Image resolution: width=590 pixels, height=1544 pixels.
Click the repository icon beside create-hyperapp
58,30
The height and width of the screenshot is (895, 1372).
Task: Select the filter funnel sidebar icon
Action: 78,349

- STATED EXERCISE: Pull every line from the entries above and reproduce each one verbatim, keeping the original order.

- TASK RESULT:
Image resolution: width=590 pixels, height=1544 pixels.
Click the repository icon beside create-hyperapp
58,30
The height and width of the screenshot is (895, 1372).
Task: Select the filter funnel sidebar icon
Action: 78,349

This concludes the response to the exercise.